Before the failure of the link C-B, this LSP would follow the path
S-E-C-B-A-D.  Immediately after the failure of link C-B, the LSP would
follow the path S-E-C-E-A-B-A-D using the bypass LSP at C.  Once S is
made aware of the failure.  S will resignal the LSP to take the path S-E-A-D.
At no time would looping occur.

I assume that it wasn't the initial intention to claim that RSVP TE-FRR suffers 
micro-looping, but the text currently reads that way.  The assertion of the last
paragraph should be qualified to talk about how microloops will still affect 
forwarded hop-by-hop over links protected with one-hop RSVP-signaled LSPs.

Problem 2) The assertion may be correct for LFA/rLFA and MRT, but it has not
been demonstrated with the examples provided.  I think it may instead be
the case that the assertion nay not be true for local LFA in some circumstances.
In particular, if traffic to a given destination can be protected for a given
failure by the PLR using a local LFA that is the same as the post convergence
path, then that traffic will not be subject to microloops.

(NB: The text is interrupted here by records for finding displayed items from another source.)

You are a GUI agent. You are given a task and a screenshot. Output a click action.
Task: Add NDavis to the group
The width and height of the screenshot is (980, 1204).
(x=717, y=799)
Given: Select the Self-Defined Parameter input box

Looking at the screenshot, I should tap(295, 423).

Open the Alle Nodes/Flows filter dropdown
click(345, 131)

Perhaps the overall intention of the example in figure 2 using
links protected with one-hop RSVP-signaled LSPs was to say that no
matter how much flexibility you give yourself in building a backup path
from the PLR, if the PLR stops using the backup path before other routers
stop sending traffic to the PLR, then you can still have forwarding loops.
However, I think the complexity and detail of the example using one-hop
RSVP-signaled LSPs ends up confusing the matter.

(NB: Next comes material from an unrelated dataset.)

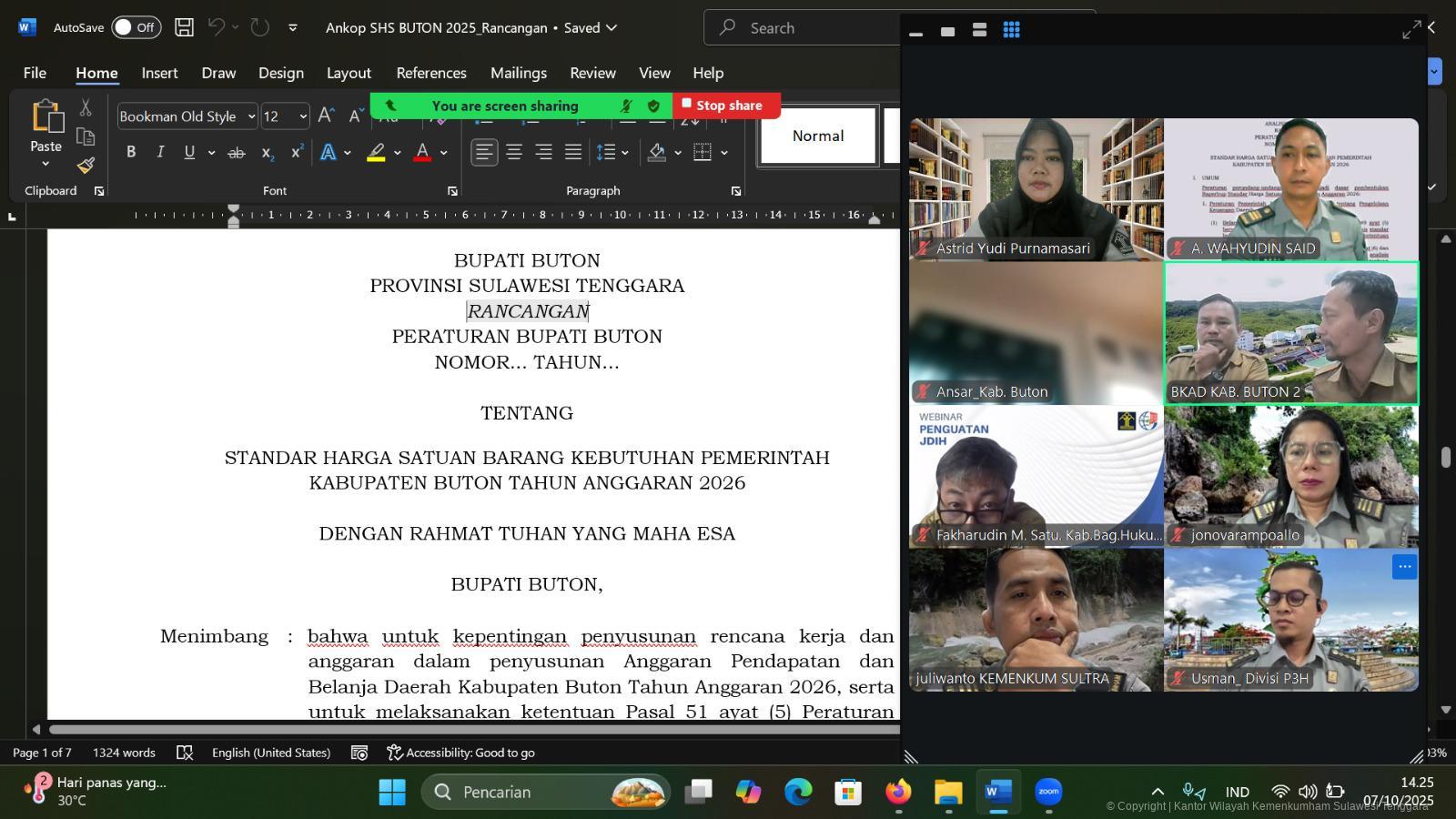
Task: Open the Paste options dropdown arrow
Action: pyautogui.click(x=46, y=165)
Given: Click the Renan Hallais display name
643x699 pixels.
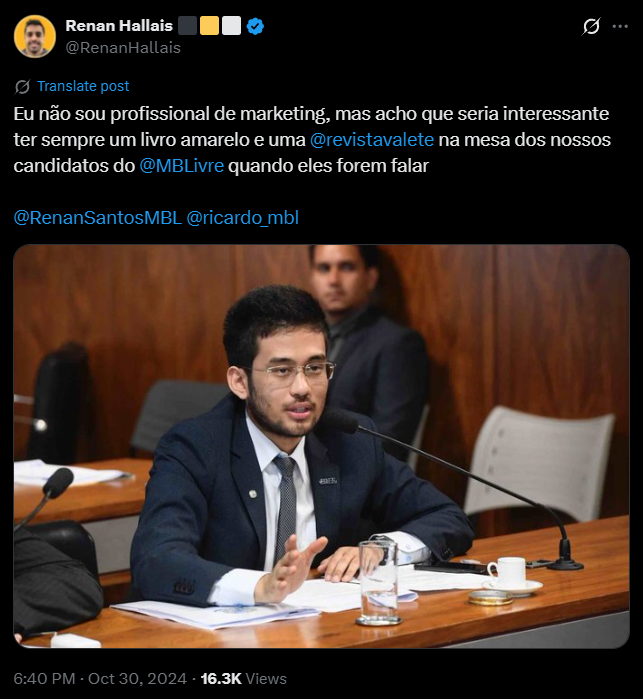Looking at the screenshot, I should (119, 26).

The text should either work more systematically through examples to
substantiate the assertion, or the assertion should be scaled back.
Regardless, the assertion needs to be clarified with respect to RSVP-TE FRR.

Section 4.4

[CB]  It would be good to write out exactly what the modified version of step 5
looks like so there is no confusion. Something like:

5.  Upon SPF_DELAY timer expiration, the SPF is computed.  If the condition
of a single local link-down event have been met, then an update of the
RIB and the FIB is scheduled in ULOOP_DELAY_DOWN_TIMER msecs.  Otherwise,
the RIB and FIB update is scheduled immediately.


   Such a delay
   SHOULD only be introduced if all the LSDB modifications processed are
   only reporting a single local link down event (Section 4.3).  If a
   subsequent LSP/LSA is received/updated and a new SPF computation is
   triggered before the expiration of ULOOP_DELAY_DOWN_TIMER, then the
   same evaluation SHOULD be performed.

[CB] What should one do if the evaluation of a subsequent LSP/LSA fails
at this point?  Do you go ahead and update the FIB with the forwarding
entries that you were waiting to do?  Or do you do a new SPF with the
new information?  Or is it up to the implementation?

I also ran the idnits check which show  the following issues.
Can you get rid of the unused references and move RFC 5715 from Normative to 
informational so that idnits will run clean?